Em qualquer disciplina de estudo e aperfeiçoamento, seja didática ou espiritual, a primeira grande lição e grau de dificuldade está em se lidar com os ritos, as passagens de um nível para outro. Pode ser um doutorado, pode ser uma cerimônia de iniciação, pode ser um noivado.

Um rito por definição é uma coisa que muda as pessoas que passam por ele dali em diante, um marco. Os ritos requerem preparo antecipado, às vezes roupas especiais, às vezes planos longamente sonhados, e isso os torna tão eficientes em termos de mudar a vida das pessoas.

Mas o que eles significam é simplesmente isso: mudar, ser outra pessoa a partir daquele momento.  Sendo assim, o rito engrandece e valoriza esta passagem, ele comunica aos outros o que aconteceu, e ele nos muda interiormente. É um tipo de alquimia.

Pode haver ritos de conotação negativa, provações, mas não vou entrar nesta seara.

As mulheres, especificamente, passam por mais ritos do que os homens, a primeira menstruação, o casamento, a gravidez. Hoje se criou uma nebulosidade sobre estas mudanças de fases de vida da mulher.

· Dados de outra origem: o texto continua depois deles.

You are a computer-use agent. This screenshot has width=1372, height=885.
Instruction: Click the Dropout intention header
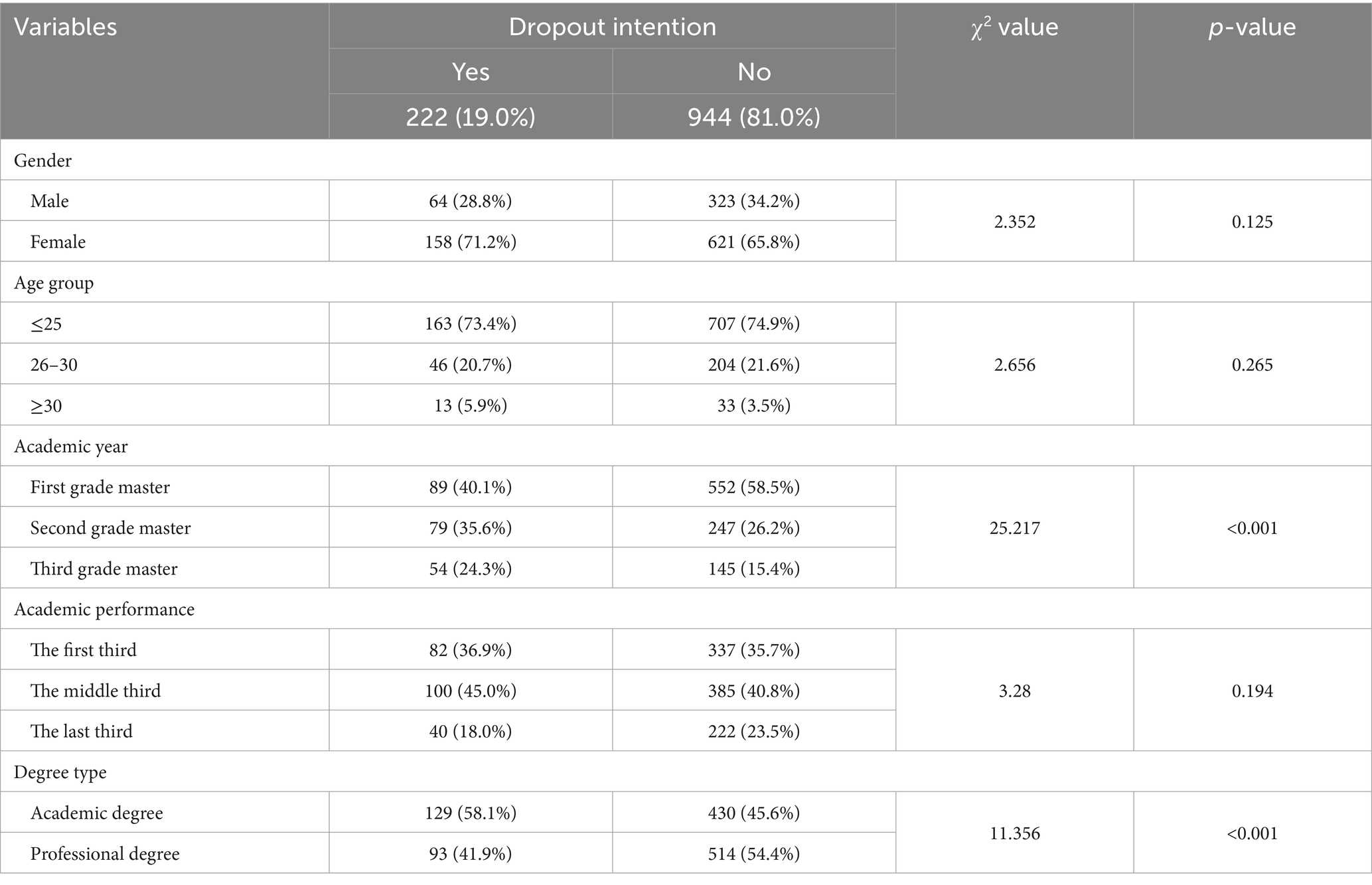pos(612,27)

Muitas protelam se casar ou temem engravidar para não perder a competitividade dentro do emprego, e uma coisa importante passou a ser vista como negativa.

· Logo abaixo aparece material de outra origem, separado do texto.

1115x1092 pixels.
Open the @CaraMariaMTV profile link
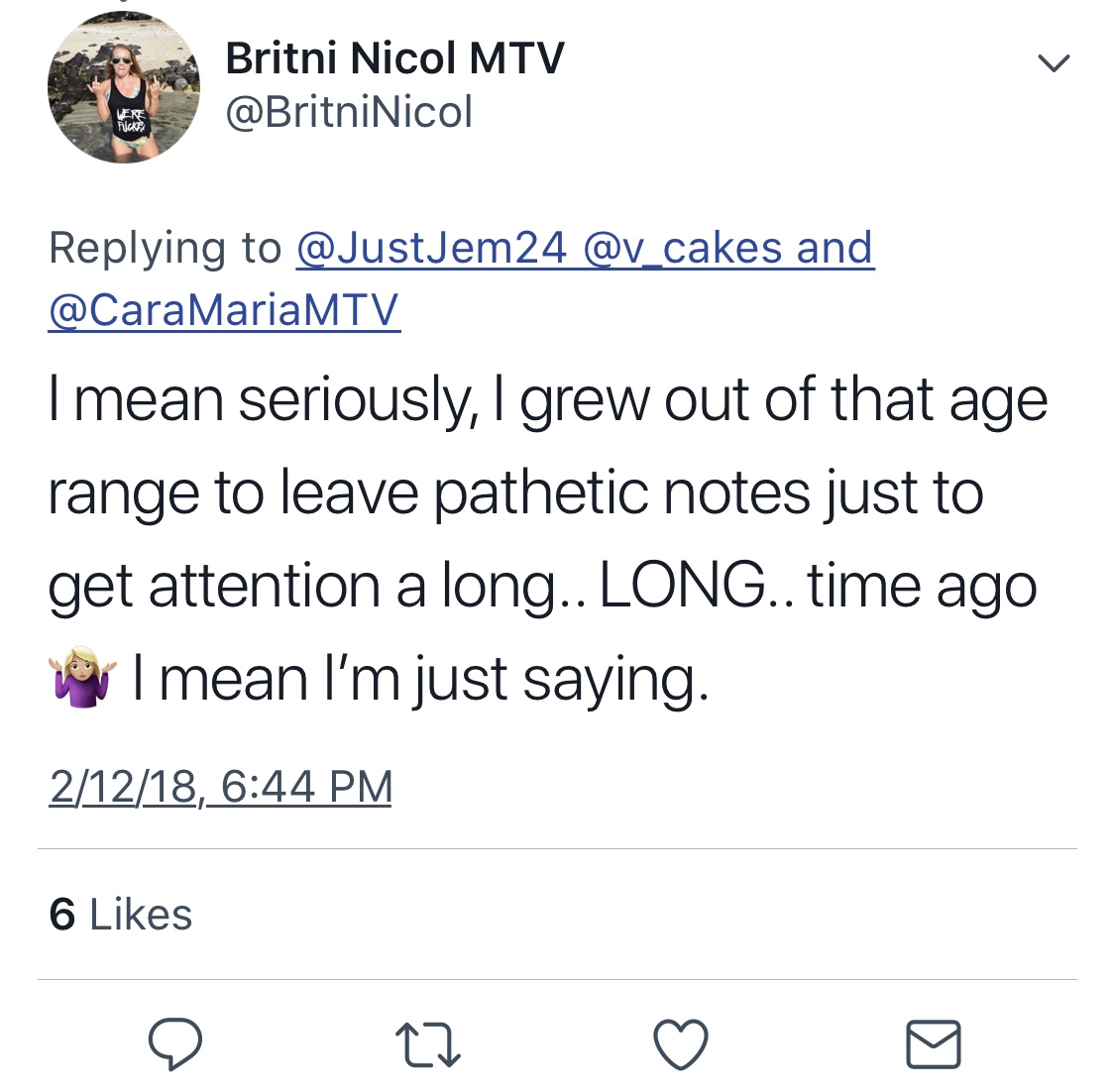pos(224,310)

Os relacionamentos afetivos acontecem de maneira tão rápida e sem cerimônia, que se tornaram insípidos e descartáveis, e o sabor dos antigos ritos se perdeu.  Sem querer fazer apologia à moralidade vitoriana, as pessoas não passam mais por aquelas fases que são o processo de “cativação”. 

Um encontro esporádico ou ansiosamente esperado, um ato de gentileza ou de atenção, um olhar diferente. Tudo isso fazia parte da corte de antigamente, e com certeza ela era lembrado como um rito.  Havia os prólogos, a ansiedade, a espera, a preparação, e o sabor do acontecimento era lembrado depois de todas as formas. É bem diferente você imaginar um vestido de noiva e acompanhar os detalhes de sua construção, de você ir à uma loja e provar 50 vestidos para alugar.  Pode haver mais praticidade, vantagem financeira e variedade, mas aquele vestido não é O SEU.

Não adianta nada proceder a um rito apenas pro forma, sem estar envolvido intimamente, sem mergulhar naquela atmosfera e respirar aquele ar.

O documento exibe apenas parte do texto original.